Talk radio jumped into action. I immediately sent an e-mail to the thousands of people on our FOP list (Friends Of Phil) alerting them of the situation. Steve Gill and I coordinated our efforts and agreed to meet down at the Capitol. We filed reports on our respective stations and I proceeded to log updates each quarter hour.
The people turned out en masse. A reporter from Channel 4 commented to me on the sidewalk in front of the Capitol that “there were only about 25 protesters just 25 minutes ago.” By 10PM their numbers swelled to around 1,000 with hundreds more circling and honking. Sign-waving, horn-honking, taxpaying citizens overwhelmed the few pro-tax protestors, who had been camped out since the weekend.
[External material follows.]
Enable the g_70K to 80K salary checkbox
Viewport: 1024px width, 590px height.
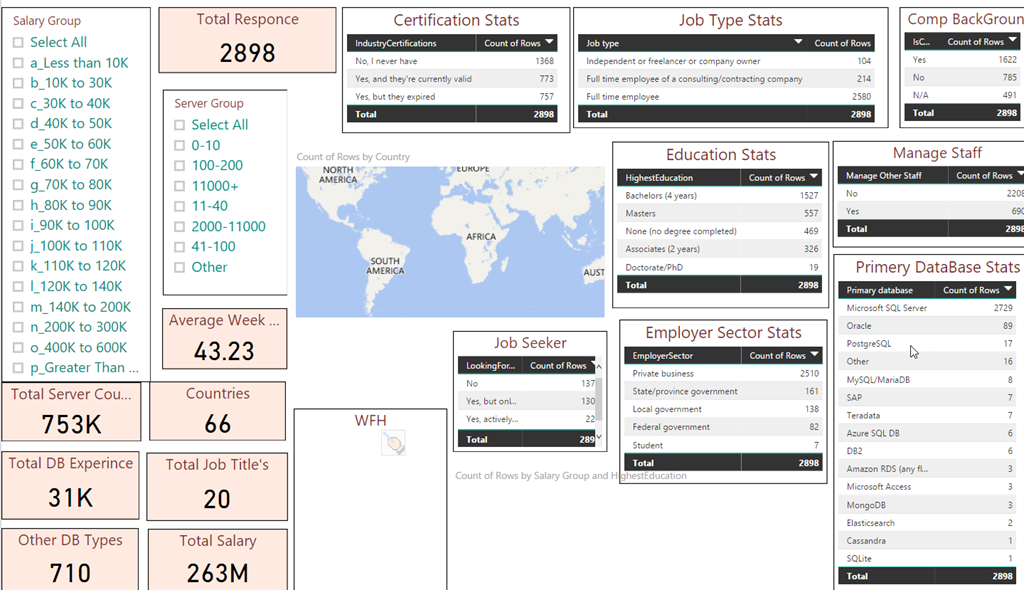18,185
An interesting sidebar. The pro-taxers with multicolored hair had taken over the normal talk radio spot and turned it into a mini Woodstock. Mr. Technicolor hair churned out loud, obnoxious music over their sound system as at least one supporter, who looked like he'd gotten into the brown acid, stood atop a concrete barricade and writhed to the music. I followed their extension cord to find the source of their power. We always bring our own generator. The cord led all the way back to a plug in the state office building. Even then, they were sucking off the government. How analogous to the whole income tax debate.
By 10:30, we saw representatives filing out of the Capitol. Jimmy Naifeh had adjourned for the evening without running his income tax bill and vowed to bring it back the next day. Apparently, the crowd had gotten to some of the softer ‘yes' votes. Members were furious, as was the crowd outside. Once again Naifeh had lied.
This should come as no surprise. The whole government shutdown was purely the doing of Naifeh and Governor Sundquist. Remember that last year we reached the end of the fiscal year without a budget but they passed a continuation bill to keep government open. They could've done that this year but Naifeh and Sundquist chose to shut things down to make people squeal.
The funny thing is, most people didn't even notice the government was closed. This ploy was taken straight from the playbook of the ‘Connecticut Plan', which was used masterfully by the pro-income tax forces there to pass an income tax in 1991. The pro-income tax forces here made one major miscalculation. In Connecticut, the people were much more dependant on state government. In Tennessee there are far less of us supping at the government trough.